When Daddy is Gone

 

Half of all African-American children are being raised by their mothers. Sometimes the fathers are involved, but all too often they’re absent. As single mothers, we find ways to make ends meet, provide an education, give our kids the attention that they deserve. But when it comes to telling our children why their Daddy isn’t around, things can get really complicated.

Keep in mind that the objective is to help our kids cope with the fact that their father isn’t around—not saddle them with more baggage. It’s a huge responsibility and one I think about every day.

The prevailing notion, which has come to govern both custody laws and social wisdom, is that it’s always better for the father to be included in the child’s life. If a child has some concrete understanding of who her father is, the thinking goes, it lessens the feelings of loss.

“To me, not letting the child see the father should really be a safety issue,” says Christopher J. Alexander, a psychologist who works with children who have been abandoned. “For instance, if there is the possibility of sexual or physical abuse, I discourage contact. But sometimes single parents don’t want the other parent to see the child for adult reasons, like the other parent has a new partner they don’t like or has a minor criminal past. While there may be cause for concern, these may not be issues that are so great as to harm the kid. I would err more on the side of contact, even if it’s limited, supervised visits.”

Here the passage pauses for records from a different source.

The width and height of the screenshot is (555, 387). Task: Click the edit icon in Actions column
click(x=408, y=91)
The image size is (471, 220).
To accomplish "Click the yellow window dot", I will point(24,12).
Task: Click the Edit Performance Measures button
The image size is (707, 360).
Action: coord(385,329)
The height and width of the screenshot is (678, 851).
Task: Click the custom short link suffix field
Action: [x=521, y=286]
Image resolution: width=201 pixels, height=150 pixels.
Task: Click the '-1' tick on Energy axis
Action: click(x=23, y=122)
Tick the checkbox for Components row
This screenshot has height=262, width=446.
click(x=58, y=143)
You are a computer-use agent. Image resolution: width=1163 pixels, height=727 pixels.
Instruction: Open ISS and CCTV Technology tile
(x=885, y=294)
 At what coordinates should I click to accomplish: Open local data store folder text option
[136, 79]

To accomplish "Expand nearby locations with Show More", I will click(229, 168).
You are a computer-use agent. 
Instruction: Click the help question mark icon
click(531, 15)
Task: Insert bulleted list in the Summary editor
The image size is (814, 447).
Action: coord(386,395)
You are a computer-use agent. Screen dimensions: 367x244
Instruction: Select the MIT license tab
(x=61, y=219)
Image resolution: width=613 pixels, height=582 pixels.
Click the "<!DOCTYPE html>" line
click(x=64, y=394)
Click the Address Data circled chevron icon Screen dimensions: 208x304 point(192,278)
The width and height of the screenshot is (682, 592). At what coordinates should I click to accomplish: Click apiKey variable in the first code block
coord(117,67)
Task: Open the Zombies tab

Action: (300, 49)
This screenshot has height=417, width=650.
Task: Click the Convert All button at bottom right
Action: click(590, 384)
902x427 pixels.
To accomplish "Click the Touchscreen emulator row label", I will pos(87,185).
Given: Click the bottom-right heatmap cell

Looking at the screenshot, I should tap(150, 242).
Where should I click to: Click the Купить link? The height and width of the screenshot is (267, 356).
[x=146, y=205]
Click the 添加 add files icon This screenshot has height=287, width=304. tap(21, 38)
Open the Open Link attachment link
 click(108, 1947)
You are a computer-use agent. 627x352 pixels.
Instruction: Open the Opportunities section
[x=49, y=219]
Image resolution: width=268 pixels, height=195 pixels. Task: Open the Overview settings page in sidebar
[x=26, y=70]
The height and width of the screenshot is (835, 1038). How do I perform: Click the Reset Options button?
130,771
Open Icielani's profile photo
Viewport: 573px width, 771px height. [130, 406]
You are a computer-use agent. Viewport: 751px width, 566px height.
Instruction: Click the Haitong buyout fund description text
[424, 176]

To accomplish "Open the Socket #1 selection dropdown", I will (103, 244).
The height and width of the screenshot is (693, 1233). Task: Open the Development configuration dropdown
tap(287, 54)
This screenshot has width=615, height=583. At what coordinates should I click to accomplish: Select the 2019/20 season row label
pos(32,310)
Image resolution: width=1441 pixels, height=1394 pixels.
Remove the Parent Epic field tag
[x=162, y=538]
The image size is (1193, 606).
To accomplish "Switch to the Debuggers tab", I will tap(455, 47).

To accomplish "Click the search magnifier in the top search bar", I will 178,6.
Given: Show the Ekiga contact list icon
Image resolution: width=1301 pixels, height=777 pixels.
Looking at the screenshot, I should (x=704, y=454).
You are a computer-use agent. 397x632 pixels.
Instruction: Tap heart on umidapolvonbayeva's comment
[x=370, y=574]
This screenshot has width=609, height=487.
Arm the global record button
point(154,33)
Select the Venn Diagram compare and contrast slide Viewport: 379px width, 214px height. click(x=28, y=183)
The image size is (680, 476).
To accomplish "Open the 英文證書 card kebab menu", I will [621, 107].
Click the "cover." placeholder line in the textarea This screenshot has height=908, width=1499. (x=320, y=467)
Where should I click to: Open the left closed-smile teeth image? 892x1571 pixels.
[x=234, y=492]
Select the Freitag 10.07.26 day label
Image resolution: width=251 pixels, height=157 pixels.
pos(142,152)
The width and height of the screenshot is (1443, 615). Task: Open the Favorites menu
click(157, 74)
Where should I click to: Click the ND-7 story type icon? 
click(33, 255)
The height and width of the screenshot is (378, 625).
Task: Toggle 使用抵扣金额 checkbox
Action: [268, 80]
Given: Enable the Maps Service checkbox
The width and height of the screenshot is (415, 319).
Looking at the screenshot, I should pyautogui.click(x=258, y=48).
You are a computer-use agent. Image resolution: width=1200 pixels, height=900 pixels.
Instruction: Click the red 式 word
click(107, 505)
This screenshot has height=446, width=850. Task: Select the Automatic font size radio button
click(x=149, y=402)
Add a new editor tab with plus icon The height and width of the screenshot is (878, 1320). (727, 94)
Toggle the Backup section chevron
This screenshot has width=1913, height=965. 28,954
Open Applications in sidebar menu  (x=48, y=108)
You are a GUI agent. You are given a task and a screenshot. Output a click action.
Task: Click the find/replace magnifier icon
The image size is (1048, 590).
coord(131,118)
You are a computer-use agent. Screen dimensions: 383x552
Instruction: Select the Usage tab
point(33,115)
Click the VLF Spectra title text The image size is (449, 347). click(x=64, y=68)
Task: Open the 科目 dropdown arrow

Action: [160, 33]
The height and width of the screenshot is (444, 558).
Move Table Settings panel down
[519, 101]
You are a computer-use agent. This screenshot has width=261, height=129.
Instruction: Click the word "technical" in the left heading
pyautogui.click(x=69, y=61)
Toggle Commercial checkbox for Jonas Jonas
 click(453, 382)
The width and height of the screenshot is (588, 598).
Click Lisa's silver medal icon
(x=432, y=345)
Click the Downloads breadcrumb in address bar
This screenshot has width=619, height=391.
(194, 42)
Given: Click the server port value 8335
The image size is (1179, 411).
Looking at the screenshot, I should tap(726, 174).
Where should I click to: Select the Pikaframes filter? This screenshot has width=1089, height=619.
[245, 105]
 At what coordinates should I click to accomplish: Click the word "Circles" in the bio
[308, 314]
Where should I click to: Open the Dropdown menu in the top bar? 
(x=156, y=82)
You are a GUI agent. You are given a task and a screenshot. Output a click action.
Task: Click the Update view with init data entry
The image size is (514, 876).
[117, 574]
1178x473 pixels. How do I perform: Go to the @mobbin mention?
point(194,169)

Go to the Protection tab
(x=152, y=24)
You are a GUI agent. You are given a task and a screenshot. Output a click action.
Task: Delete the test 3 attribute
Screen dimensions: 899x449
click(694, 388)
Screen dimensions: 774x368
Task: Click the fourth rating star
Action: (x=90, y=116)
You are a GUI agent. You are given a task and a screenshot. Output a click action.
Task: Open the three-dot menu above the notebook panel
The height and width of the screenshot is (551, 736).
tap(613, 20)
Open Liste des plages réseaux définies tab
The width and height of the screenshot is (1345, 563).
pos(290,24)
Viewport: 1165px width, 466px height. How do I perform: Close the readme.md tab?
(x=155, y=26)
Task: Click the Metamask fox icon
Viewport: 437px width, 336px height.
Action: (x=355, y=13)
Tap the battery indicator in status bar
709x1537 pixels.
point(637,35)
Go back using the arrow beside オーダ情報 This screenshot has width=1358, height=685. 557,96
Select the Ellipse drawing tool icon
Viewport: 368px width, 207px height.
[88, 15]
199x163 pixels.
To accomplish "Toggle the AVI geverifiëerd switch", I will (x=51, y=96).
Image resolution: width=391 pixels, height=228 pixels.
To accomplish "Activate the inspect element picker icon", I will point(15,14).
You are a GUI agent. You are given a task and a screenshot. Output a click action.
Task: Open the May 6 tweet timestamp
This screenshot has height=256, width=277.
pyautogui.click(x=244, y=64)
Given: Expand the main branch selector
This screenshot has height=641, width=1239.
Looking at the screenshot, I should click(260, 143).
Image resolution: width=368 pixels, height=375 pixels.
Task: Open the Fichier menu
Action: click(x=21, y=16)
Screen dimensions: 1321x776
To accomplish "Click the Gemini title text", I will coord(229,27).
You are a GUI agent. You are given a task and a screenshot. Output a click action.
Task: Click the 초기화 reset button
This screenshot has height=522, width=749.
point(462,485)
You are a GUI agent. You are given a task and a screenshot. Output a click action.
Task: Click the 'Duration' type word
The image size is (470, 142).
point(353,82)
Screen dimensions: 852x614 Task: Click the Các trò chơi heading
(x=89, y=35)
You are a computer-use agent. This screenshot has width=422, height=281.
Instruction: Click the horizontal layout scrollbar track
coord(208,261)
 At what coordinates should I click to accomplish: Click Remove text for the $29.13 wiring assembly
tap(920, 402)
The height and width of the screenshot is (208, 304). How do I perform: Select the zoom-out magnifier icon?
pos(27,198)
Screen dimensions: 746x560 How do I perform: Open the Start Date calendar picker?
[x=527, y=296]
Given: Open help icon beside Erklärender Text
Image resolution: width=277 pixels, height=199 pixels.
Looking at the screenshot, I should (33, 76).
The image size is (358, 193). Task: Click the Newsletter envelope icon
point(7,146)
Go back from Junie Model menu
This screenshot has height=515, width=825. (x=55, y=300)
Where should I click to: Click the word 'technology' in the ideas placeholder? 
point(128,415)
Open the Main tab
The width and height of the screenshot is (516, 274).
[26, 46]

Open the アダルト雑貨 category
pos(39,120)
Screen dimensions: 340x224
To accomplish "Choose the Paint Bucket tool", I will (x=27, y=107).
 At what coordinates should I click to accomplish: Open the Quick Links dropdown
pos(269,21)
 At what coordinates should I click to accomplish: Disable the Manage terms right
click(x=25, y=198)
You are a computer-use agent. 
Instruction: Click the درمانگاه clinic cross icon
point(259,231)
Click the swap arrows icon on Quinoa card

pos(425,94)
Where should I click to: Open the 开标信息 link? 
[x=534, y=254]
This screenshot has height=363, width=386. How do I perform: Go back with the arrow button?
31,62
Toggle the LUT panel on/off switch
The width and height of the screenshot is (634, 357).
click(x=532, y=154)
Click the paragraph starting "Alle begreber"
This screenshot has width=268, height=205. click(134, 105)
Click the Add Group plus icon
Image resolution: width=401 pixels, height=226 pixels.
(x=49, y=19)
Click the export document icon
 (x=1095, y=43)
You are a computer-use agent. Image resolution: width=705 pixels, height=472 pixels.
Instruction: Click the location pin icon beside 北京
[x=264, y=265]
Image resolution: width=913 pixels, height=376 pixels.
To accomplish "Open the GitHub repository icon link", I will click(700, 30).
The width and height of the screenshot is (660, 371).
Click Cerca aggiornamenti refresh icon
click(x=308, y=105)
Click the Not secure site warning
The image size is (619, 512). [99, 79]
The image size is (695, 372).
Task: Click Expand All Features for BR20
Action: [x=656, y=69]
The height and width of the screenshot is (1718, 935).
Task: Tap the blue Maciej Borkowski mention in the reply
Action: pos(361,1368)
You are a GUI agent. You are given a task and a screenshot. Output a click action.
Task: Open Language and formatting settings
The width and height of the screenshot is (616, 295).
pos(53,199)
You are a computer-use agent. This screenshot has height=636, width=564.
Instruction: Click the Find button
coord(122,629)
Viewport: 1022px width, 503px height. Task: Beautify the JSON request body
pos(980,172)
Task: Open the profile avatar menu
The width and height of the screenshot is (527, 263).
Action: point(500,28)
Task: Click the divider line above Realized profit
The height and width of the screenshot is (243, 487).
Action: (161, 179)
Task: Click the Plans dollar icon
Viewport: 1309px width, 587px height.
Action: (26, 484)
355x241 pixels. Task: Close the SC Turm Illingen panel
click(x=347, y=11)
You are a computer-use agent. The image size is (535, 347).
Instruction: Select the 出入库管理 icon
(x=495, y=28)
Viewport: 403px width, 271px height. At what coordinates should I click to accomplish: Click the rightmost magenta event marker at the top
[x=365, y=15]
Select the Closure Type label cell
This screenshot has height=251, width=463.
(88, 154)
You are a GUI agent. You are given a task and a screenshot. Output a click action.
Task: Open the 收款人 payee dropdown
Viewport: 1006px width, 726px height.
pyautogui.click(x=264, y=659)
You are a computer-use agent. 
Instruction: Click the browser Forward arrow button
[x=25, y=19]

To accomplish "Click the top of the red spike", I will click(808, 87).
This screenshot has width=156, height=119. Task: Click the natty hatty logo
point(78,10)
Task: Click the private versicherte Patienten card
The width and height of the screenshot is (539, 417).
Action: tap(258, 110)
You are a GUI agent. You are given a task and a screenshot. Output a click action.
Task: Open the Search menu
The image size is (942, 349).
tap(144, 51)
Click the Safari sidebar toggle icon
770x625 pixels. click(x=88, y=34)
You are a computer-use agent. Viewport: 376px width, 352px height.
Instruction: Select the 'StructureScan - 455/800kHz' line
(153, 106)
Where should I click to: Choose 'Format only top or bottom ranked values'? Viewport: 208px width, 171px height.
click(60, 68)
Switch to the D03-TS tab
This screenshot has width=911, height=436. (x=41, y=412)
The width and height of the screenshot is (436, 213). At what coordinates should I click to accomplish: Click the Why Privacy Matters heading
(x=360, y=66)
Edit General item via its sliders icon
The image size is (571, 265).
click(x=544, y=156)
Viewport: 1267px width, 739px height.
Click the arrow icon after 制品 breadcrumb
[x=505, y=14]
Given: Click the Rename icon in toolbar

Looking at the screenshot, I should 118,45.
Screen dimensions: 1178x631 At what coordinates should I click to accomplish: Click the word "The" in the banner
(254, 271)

Alexander says if contact with the father is impossible, at the very least a mother should try to maintain contact with his family. “It’s so important to have history,” he says. “Whether it’s wanting to find out about one’s cultural roots, one’s medical history, or even asking, ‘What was my dad like?’ or ‘What was my granddad like?’ Those kinds of questions are natural and kids shouldn’t be denied that.”

You can’t make a man be a great father or help him ‘get it.’ But you can teach your child to adapt in a healthy way. If children learn to negotiate something like this early they will develop some really powerful tools.”

The author’s name and some of her friends’ names have been changed to protect their privacy.